During the 1960s, a black teenager took it upon himself to protest for equal rights for African Americans.
Dion Diamond is a civil rights activist, who started protesting segregation and holding private sit-ins right from the age of 15.
Born on July 2, 1941, Diamond who grew up in Petersburg, Va. in the 1950s said he grew tired of looking at the “whites only” signs. That’s when he began what he calls “his own private sit-ins” at lunch counters and running out the back door whenever the police came.
Crazy Diamond, as he was called, knew how it felt like growing up as a teenager in the segregated South, so he would go to stores and lunch counters and occupy spaces that were meant only for white Americans.
He demanded service as a customer or delivered informal speeches until the police department was called, at which point he would escape the establishment through its back door.
Despite his many runs from law enforcement, Diamond continued with his sit-ins. His activism got him arrested more than 30 times, all for civil rights-related run-ins with the police.
Diamond attended Howard University in Washington D.C. Later, he transferred to the University of Wisconsin to study sociology and proceeded to study education at Harvard.
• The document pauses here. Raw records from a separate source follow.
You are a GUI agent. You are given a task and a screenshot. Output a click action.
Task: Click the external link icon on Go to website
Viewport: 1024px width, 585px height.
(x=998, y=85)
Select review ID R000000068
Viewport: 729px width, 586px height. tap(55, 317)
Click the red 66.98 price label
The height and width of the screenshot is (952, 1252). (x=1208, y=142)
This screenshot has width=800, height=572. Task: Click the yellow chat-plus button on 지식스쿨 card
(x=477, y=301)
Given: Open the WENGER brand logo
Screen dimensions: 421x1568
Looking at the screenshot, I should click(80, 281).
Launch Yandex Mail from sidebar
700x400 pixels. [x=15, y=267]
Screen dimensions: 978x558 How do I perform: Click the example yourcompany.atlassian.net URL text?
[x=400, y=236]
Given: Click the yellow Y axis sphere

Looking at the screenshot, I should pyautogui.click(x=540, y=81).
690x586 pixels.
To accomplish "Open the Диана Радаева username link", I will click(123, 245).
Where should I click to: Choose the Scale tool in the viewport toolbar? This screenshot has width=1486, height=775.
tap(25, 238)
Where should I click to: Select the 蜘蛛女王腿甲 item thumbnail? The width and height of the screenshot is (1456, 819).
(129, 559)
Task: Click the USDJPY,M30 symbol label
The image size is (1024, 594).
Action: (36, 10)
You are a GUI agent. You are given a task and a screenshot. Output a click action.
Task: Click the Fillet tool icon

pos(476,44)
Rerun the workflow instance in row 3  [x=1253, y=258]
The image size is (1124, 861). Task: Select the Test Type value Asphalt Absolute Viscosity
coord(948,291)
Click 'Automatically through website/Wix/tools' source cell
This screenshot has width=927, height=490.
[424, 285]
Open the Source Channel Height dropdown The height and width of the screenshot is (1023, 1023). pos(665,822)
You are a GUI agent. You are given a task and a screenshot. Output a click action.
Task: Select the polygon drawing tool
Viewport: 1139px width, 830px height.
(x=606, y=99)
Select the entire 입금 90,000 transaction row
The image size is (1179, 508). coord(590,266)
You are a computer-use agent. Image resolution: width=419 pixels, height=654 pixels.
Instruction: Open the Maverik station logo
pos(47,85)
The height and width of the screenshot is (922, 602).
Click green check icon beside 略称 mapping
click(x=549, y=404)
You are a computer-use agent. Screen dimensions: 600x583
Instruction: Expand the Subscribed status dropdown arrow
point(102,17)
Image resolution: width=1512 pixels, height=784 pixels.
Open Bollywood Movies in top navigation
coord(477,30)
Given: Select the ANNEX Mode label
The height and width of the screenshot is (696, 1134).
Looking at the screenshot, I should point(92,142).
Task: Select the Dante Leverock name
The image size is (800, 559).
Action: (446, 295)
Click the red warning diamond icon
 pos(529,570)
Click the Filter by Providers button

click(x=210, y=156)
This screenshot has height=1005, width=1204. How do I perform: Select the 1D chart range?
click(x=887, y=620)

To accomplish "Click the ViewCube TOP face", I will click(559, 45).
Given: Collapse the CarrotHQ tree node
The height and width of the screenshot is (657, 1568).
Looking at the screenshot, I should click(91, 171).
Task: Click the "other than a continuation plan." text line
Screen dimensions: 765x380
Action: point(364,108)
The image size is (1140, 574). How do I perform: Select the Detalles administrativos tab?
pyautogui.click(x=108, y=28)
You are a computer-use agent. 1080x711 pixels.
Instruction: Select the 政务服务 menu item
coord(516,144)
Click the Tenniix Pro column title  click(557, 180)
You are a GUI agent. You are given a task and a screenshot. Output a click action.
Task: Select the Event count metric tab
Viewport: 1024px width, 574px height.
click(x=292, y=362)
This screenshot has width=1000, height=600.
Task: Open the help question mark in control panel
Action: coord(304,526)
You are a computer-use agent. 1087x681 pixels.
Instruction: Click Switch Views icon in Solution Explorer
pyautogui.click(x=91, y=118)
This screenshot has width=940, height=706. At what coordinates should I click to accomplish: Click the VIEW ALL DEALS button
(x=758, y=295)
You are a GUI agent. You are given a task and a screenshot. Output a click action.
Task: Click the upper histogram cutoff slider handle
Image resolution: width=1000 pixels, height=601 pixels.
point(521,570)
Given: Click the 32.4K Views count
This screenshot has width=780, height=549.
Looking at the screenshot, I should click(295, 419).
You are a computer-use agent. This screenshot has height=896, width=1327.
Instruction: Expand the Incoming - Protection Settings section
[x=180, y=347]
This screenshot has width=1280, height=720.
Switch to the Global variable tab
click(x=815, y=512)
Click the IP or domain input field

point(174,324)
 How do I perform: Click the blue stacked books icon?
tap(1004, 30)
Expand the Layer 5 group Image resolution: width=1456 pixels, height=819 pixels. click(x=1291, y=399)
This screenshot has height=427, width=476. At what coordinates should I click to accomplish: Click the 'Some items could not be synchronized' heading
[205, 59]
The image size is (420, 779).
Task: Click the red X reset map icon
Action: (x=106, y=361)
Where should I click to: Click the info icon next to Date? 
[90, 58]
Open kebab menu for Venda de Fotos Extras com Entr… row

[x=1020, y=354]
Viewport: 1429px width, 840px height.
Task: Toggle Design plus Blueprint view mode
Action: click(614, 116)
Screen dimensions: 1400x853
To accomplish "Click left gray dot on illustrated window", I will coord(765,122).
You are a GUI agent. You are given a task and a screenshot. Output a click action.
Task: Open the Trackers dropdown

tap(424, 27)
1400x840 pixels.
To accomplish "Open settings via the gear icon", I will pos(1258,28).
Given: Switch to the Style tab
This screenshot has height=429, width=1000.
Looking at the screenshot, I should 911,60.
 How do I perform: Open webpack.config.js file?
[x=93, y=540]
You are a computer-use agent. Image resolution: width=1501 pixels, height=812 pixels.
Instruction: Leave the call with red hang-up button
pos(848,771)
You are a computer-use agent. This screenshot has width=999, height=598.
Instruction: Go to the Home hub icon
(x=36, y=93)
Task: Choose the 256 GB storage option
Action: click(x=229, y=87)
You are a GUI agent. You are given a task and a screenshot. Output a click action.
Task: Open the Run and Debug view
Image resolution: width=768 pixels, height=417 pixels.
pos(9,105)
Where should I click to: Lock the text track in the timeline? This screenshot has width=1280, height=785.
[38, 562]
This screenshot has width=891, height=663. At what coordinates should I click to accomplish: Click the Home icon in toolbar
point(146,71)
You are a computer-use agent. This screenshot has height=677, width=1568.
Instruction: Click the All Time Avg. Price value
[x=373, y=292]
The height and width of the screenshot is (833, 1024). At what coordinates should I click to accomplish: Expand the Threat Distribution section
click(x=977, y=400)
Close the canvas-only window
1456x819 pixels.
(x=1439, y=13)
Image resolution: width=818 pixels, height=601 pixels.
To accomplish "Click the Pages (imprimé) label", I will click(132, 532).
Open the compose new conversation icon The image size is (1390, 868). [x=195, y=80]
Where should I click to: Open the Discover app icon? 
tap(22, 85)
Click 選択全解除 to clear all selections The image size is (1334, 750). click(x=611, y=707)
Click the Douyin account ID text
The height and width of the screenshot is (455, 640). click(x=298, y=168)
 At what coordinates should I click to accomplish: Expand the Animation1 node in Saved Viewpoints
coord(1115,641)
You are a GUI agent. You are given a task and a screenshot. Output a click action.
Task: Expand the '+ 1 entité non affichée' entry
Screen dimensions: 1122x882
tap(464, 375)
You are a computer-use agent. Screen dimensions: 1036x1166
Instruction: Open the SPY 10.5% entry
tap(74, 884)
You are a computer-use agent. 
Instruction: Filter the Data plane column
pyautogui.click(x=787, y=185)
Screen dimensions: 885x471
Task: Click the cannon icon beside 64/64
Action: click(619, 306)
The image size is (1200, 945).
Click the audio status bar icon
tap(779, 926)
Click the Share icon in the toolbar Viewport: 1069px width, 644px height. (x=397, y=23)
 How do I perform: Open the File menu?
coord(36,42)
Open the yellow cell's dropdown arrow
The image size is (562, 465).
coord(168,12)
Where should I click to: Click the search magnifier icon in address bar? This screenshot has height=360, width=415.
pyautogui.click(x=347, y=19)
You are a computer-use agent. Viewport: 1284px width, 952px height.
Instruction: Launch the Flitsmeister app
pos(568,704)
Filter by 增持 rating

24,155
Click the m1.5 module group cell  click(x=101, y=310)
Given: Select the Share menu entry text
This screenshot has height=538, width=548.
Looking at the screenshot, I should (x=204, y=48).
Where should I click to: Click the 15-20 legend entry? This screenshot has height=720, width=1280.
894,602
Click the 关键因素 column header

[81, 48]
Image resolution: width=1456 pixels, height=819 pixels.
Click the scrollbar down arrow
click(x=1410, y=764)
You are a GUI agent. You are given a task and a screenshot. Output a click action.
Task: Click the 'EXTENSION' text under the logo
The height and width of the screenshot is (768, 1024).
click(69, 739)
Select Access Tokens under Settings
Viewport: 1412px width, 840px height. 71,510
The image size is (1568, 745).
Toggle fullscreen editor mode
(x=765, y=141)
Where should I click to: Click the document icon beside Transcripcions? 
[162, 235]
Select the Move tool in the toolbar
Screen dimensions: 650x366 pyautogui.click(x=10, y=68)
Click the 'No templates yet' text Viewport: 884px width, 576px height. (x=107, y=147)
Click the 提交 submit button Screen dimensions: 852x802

He participated in a sit-in at a local five-and-dime store with a group of black and white university students, and they drew attention from people who didn’t want them to protest.
At a point, Dion Diamond was sitting at a “whites only” lunch counter in Arlington, Va., in 1960 when a crowd started gathering around him.
Reportedly, a white boy pointed his finger at Dion and said, “Get out; you know you are not wanted here”.
“I could only hope that as he got older, some of his attitudes regarding equality and equal rights changed,” Diamond told StoryCorps in Washington, D.C. years later.
Apparently, Diamond’s family had no idea what he was up to until the newspapers started calling his house. “You know like a reporter calls home, ‘Do you know your son is in jail?’ and my parents became very proud of me, but they wished it would have been somebody else’s child,” Dion said. “I’ve done some crazy things, but you take chances when you’re young. I call it youthful exuberance.”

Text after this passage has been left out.